(Beginning of EXTRACTED MATERIAL)

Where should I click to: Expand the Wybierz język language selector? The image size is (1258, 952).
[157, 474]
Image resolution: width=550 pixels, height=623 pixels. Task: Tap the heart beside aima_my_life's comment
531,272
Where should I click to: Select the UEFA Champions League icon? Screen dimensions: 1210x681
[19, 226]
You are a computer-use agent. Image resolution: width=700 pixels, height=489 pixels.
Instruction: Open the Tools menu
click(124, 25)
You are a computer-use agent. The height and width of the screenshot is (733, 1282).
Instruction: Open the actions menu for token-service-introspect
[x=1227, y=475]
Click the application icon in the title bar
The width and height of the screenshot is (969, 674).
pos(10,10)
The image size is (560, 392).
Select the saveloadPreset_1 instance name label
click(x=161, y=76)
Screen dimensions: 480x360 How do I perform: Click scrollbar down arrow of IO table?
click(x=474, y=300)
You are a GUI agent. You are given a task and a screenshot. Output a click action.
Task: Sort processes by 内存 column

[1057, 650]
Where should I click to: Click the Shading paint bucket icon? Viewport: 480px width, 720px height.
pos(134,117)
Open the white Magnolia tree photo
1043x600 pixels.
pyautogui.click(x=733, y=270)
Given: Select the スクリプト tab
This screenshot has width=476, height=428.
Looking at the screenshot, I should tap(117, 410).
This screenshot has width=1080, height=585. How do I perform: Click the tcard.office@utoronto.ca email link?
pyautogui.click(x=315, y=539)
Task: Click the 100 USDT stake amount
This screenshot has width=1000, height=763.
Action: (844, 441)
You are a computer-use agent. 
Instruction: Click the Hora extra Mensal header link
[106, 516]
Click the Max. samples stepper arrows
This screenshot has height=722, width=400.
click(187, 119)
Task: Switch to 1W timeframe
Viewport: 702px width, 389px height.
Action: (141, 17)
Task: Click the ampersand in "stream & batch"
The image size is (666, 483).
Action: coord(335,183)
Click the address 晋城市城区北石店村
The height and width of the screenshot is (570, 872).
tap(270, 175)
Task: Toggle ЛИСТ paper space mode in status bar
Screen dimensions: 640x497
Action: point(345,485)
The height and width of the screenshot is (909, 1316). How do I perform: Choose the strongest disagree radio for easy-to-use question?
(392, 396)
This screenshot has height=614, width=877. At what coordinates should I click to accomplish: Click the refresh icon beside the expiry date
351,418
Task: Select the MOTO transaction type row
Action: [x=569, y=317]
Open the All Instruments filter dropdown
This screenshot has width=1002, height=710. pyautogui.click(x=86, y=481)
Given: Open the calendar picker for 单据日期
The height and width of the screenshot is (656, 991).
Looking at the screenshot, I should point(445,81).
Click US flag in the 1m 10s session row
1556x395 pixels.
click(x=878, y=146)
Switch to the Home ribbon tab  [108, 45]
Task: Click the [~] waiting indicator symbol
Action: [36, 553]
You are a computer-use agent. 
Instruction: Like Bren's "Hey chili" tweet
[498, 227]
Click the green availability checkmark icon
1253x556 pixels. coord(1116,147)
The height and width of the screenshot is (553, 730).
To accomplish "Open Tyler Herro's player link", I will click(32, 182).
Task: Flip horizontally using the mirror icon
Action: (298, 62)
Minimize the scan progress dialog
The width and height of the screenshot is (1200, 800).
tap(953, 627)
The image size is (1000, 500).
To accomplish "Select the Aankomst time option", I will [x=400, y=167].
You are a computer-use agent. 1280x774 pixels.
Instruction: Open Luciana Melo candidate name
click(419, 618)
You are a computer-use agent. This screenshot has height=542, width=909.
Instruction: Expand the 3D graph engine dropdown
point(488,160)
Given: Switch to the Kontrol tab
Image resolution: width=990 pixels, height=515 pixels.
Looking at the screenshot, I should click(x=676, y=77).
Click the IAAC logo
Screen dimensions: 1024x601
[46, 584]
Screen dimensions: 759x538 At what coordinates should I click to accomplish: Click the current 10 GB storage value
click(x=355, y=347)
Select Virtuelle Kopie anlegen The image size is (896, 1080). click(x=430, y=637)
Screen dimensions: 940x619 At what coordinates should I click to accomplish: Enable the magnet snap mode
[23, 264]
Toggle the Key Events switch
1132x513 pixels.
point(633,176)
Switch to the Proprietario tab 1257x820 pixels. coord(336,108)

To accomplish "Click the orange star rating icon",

(End of EXTRACTED MATERIAL)

## WHAT IS EXPECTED
Each line of the data that holds the word "Toggle" should be copied.

## RESPONSE TO THE EXERCISE
Task: Toggle ЛИСТ paper space mode in status bar
Toggle the Key Events switch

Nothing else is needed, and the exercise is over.